Yapılacak işler:
a. Eşcinsellik ve din hakkındaki metinden bir kısmı olduğu gibi yazın. "Bir kesim eşcinsel" sözlerinin geçtiği yerden başlayın, "öğrenilen dini pratiklerdir." sözlerinden sonra durun.
b. Eşcinsellik ve din hakkındaki metne göre şu soruları cevaplayın:
(i) Eşcinselliğin bugün hâlâ yasak ve suç olduğu bölgelerde çoğunlukla hangi din yaygındır?
(ii) Din, belli şartlar dışında kadın ve erkeğe neyi yasaklar?
(iii) Bazı eşcinsel bireyler eşcinsel deneyimlerinin ardından ne duyar?
c. Eşcinsellik ve din hakkındaki metnin devamını, son cümlesinin hemen ardından başlayarak yazın.

Ancak günümüzde halen yasak ve suç olduğu bölgeler çoğunlukla İslam dininin yaygın olduğu bölgelerdir. Özetle eşcinsellik çoğu din tarafından kabul edilmiyor. Din, kadın ve erkeğin bile (belli şartlar dışında) kendi eşlerinden başkasıyla birlikte olmalarını yasaklar ve suç olarak benimsetir.
Bir kesim eşcinsel birey kendi yönelimlerini dinsel baskılar ve sınırlandırmalardan ötürü gönül rahatlığıyla yaşayamaz. Ve bazıları eşcinsel deneyimlerinin ardından vicdan azabı duyar. Bunun en temel sebebi aileden öğrenilmiş geleneksel cinsiyet algısı ve yine aileden öğrenilen dini pratiklerdir.

Kaynak veriler:
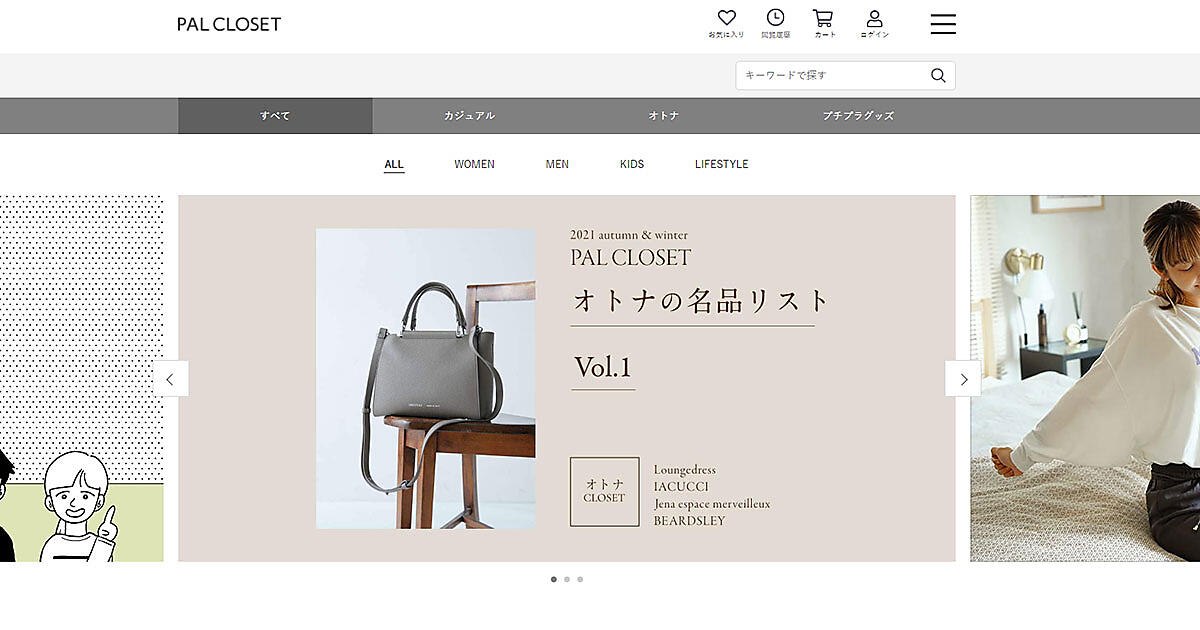The height and width of the screenshot is (630, 1200).
Task: Switch to the カジュアル tab
Action: [469, 116]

Son cevaplar:
a.
Bir kesim eşcinsel birey kendi yönelimlerini dinsel baskılar ve sınırlandırmalardan ötürü gönül rahatlığıyla yaşayamaz. Ve bazıları eşcinsel deneyimlerinin ardından vicdan azabı duyar. Bunun en temel sebebi aileden öğrenilmiş geleneksel cinsiyet algısı ve yine aileden öğrenilen dini pratiklerdir.

b.
(i) İslam dini.
(ii) Kendi eşlerinden başkasıyla birlikte olmalarını.
(iii) Vicdan azabı.

c.
Elbette dinler ve cinsellik konusuna derin derin değinecek değilim keza bu detayları her açıdan inceleyecek ne bilgim var nede tek bir bilenin konuşması doğruyu temsil etmeyebilir. Lütfen bu yazdıklarımdan sonra din karşıtı olduğum düşüncesine kapılmayınız. Aksine Müslüman bir ailenin çocuğuyum ve Anadolu gelenekleriyle yetiştirildim. Ve eşcinsel olmama rağmen halen muhafazakar yaklaşımlarım söz konusu. Ve bundan hiç rahatsızlık duymuyorum. Ancak yıllarca kendimi günahkar ve yaratanın sevmediği bir kul olarak gördüm. Doğal olarak ben bu toplumda bu toplumun doğrusu ve yanlışıyla büyüdüm. Fakat aklen olgunlaşınca zihnen kendi dengemi buldum. Ateist veya dinsiz değilim. Ve inanıyorum ki; hiç kimse yaratan ve kulları arasına giremez. Ben çoğu yazımda olduğu gibi gerçeklerin ve olanların altını çizmeye çalışıyorum.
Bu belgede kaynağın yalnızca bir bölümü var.